#### [Objective]
Put each line of the listing into a JSON list of strings, one string per line, and leave out the blank lines.

#### [Items]
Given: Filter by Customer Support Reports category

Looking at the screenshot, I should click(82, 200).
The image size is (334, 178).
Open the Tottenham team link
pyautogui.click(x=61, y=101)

#### [Solution to the problem]
[
  "Given: Filter by Customer Support Reports category",
  "Looking at the screenshot, I should click(82, 200).",
  "The image size is (334, 178).",
  "Open the Tottenham team link",
  "pyautogui.click(x=61, y=101)"
]